I haven't seen the full notes pyramid yet, though the Houbigant rep who
shared this with me promises to email it to me soon. At that time, I may
have more to say, or have to amend my earlier suppositions. In any case,
it's still too soon after initial application to say anything with much precision
about base notes and any persistence of notes from upper layers.
The overall impression? The best I can say is that Patou pour Homme
Privé, my previous standard of judgment for the fougère genre, has
nothing on Fougère Royale. Coming from me, that's high and mighty
praise, because until I smelled this, I thought the Patou Privé to be the
pinnacle of green-woody fougères. Fougère Royale is infinitesimally
sharper, but somehow slightly less herbal, and more grounded in the base
note.
One caveat about this: This is not an aromatic fougère of the type of the
late 70's through 80's, like Azzaro pour Homme and others of its type.

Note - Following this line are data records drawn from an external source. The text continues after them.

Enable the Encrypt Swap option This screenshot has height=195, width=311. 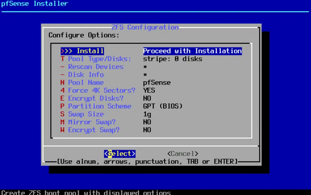tap(94, 130)
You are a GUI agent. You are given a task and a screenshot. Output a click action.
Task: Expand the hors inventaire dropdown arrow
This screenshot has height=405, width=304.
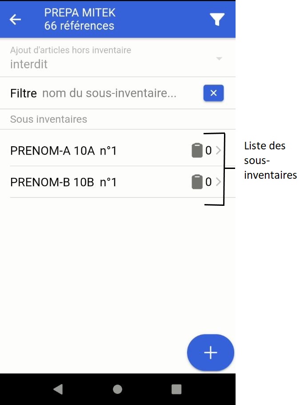point(219,59)
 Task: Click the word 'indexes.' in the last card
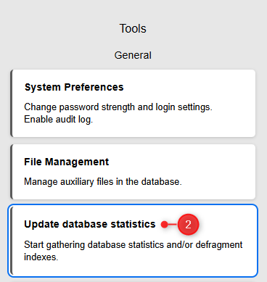pyautogui.click(x=41, y=257)
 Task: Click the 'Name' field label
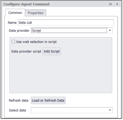click(x=12, y=22)
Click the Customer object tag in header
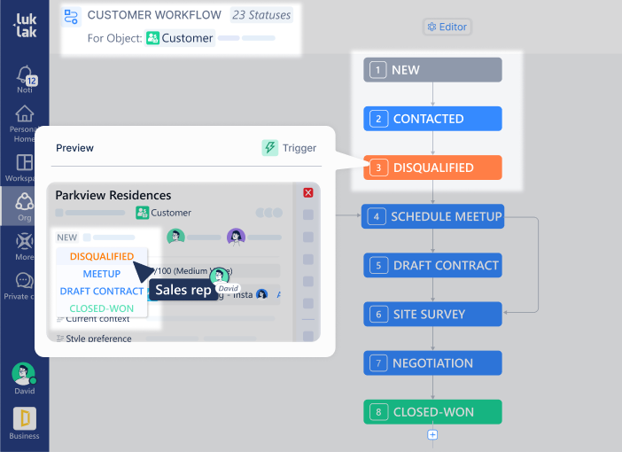The image size is (622, 452). coord(180,38)
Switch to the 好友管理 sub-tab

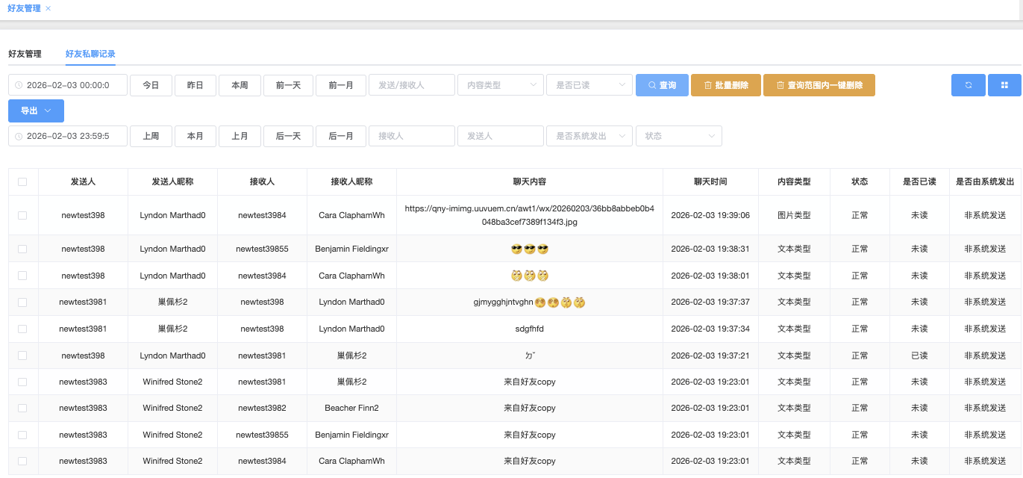point(25,54)

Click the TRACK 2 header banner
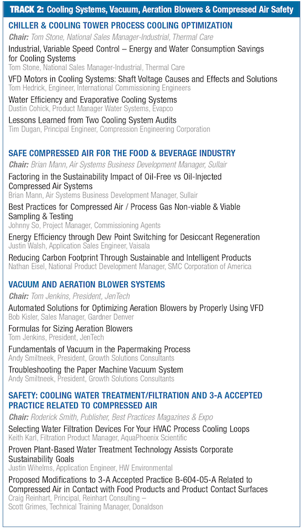152,10
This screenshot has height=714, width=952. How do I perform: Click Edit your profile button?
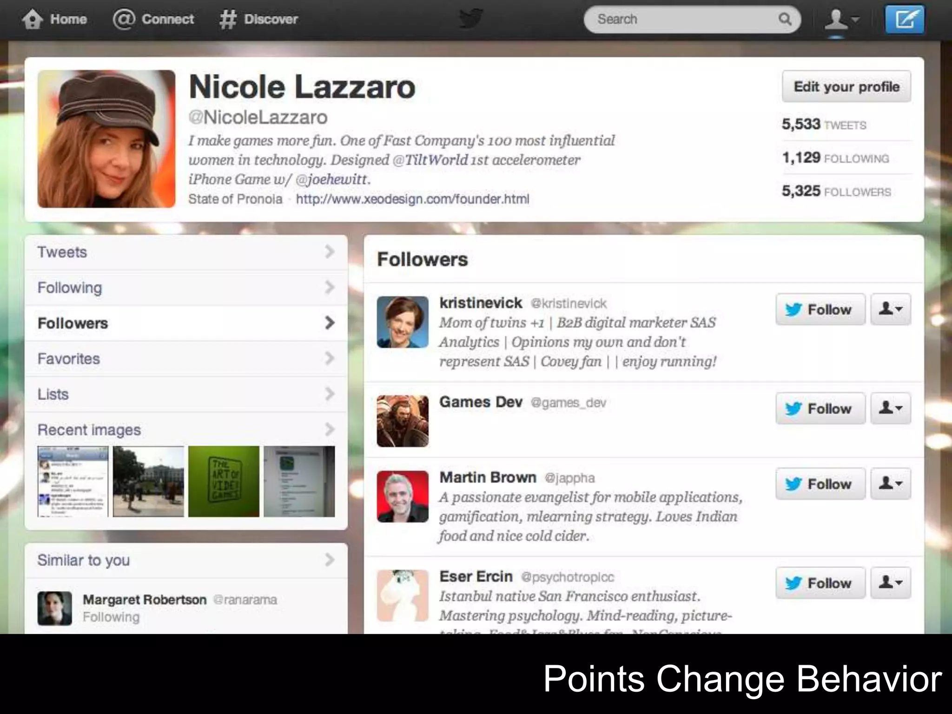(846, 86)
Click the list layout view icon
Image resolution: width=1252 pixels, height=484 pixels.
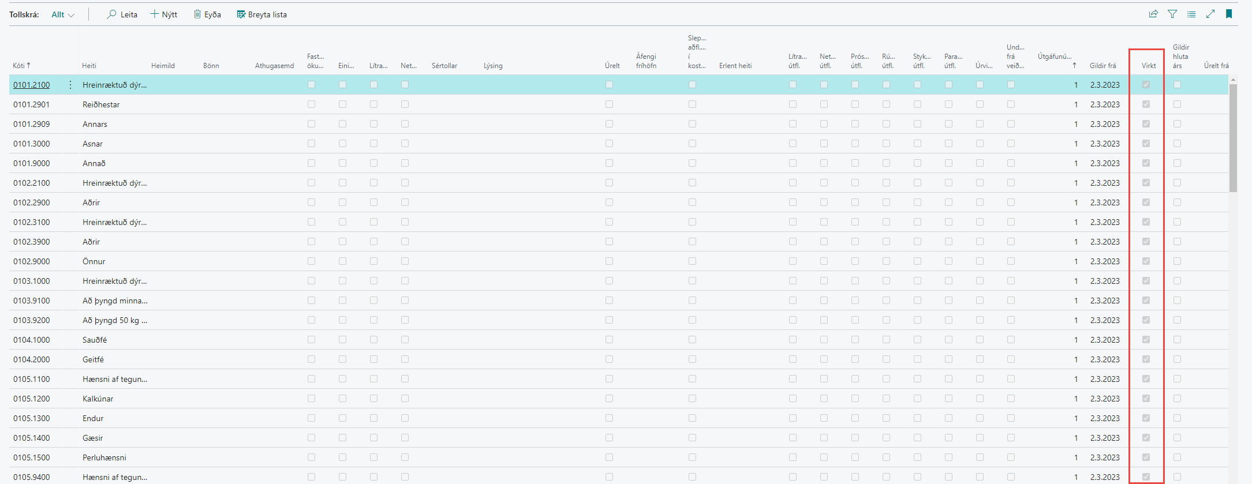(1191, 14)
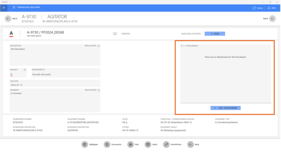Viewport: 281px width, 153px height.
Task: Click the priority history clock icon
Action: pos(25,70)
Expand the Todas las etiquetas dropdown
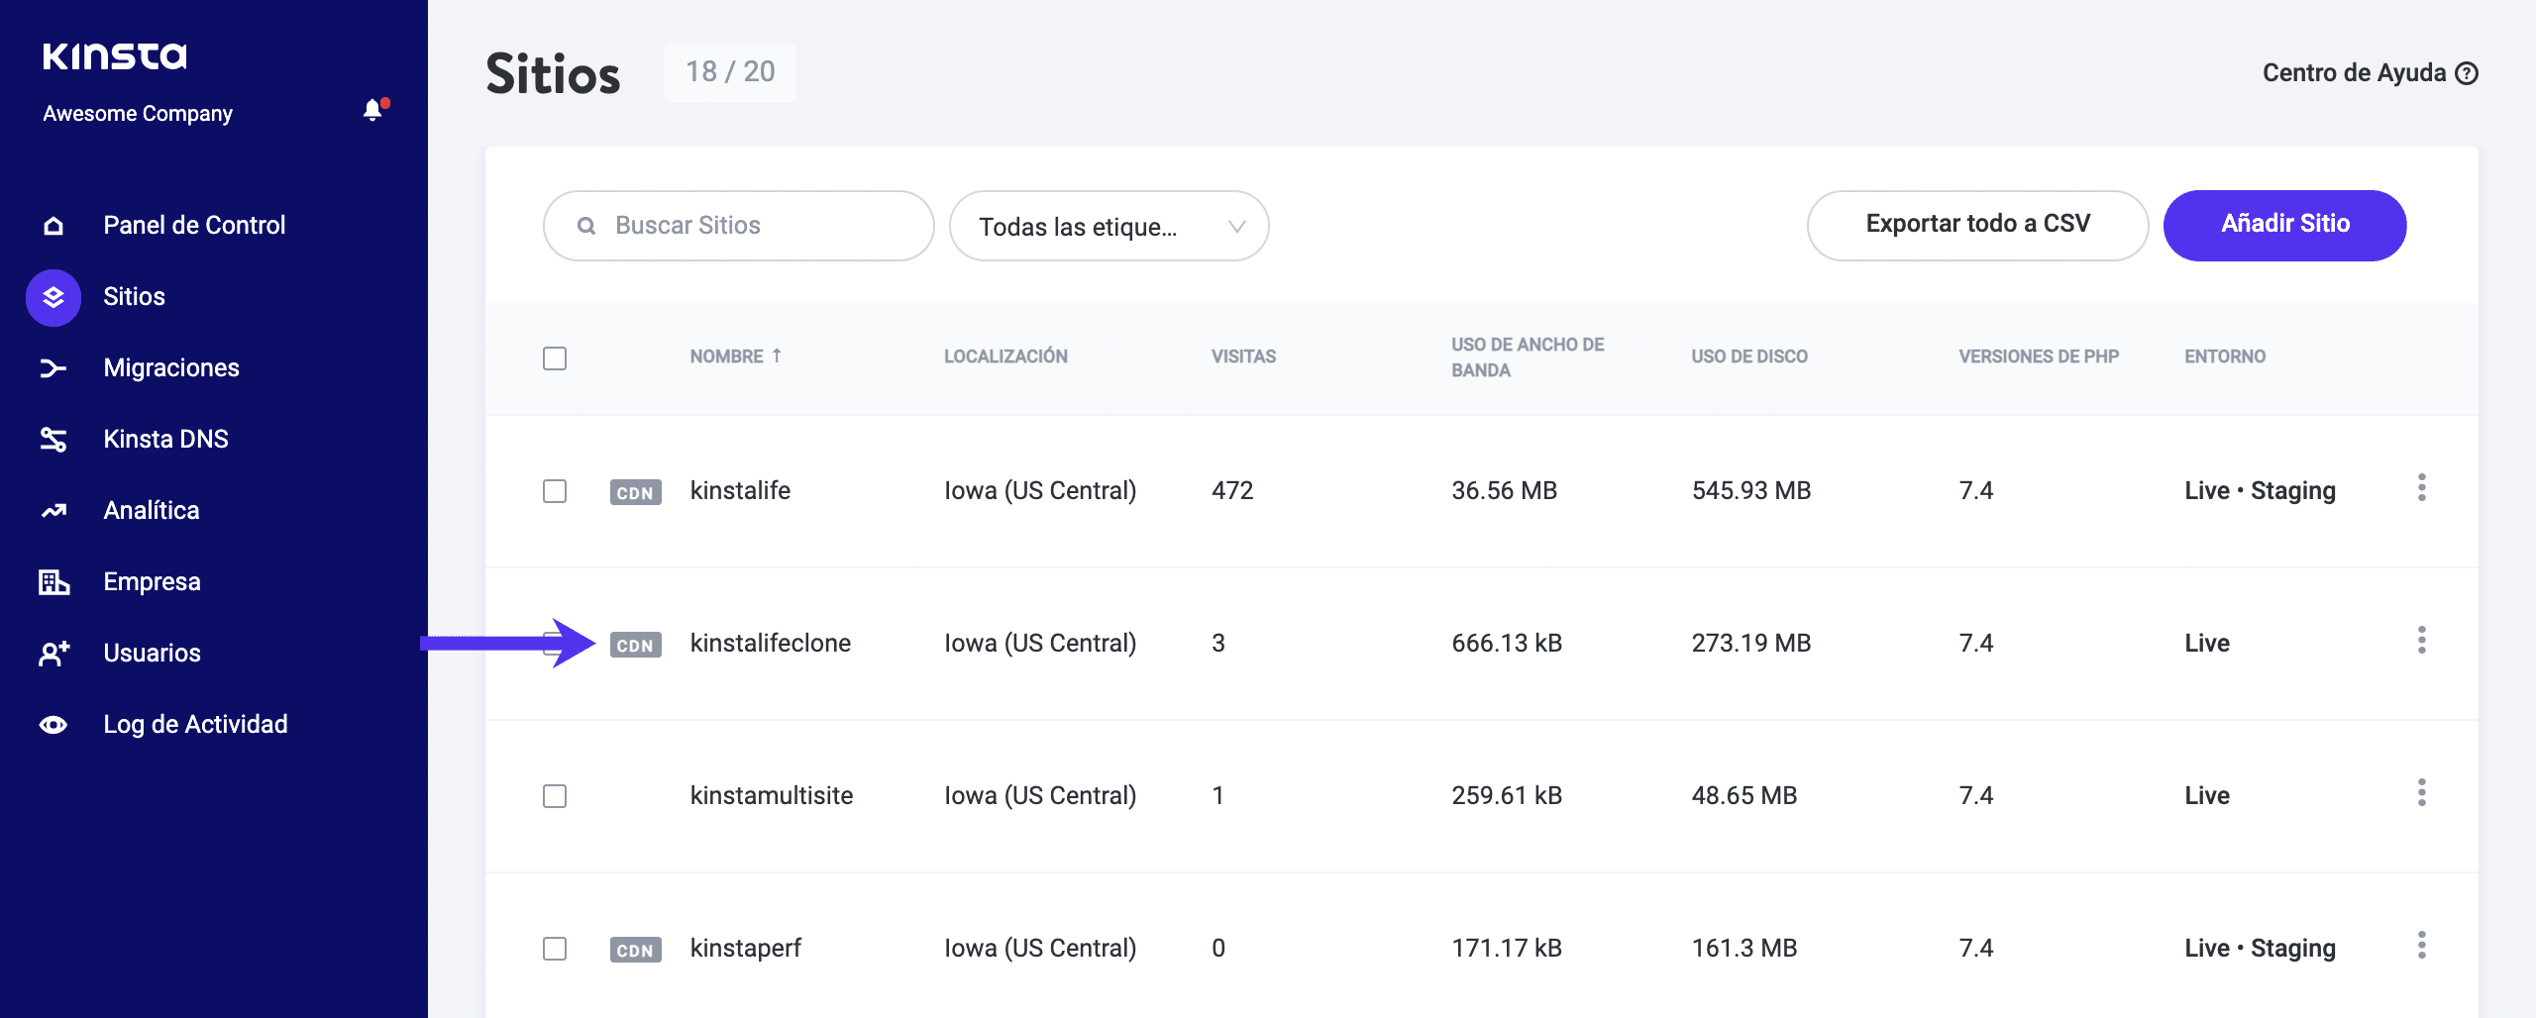The image size is (2536, 1018). 1109,227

They came nearly a hundred years after Houbigant's first Fougère Royale,
and introduced spicy aromaticity to the notion of fougère. This was a
natural and well-received variation on the genre; yet I feel that the new
Houbigant may hark back to an earlier style of more herbal-green and
woody fougère, an age-of-innocence version of fougère now (or perhaps
until now) largely lost to time. The original 1882 Houbigant Fougère
Royale, if by some miracle there were one left that had not gone off one
bit from its day of manufacture, I imagine, would have been very much like
this.
It's for Houbigant to say whether they found and exactly duplicated the
original formula from some deep and closely-guarded vault. I can only
imagine that it might well have been like this. I don't know what materials
went into the re-release or how they were sourced, though I am told that
the process of perfecting this was long and went through many iterations. I
would like to imagine that I am not smelling any note that was not
available to perfumers in 1882, whether from a natural or reconstructed
synthetic source. Somehow, to me, that is believable.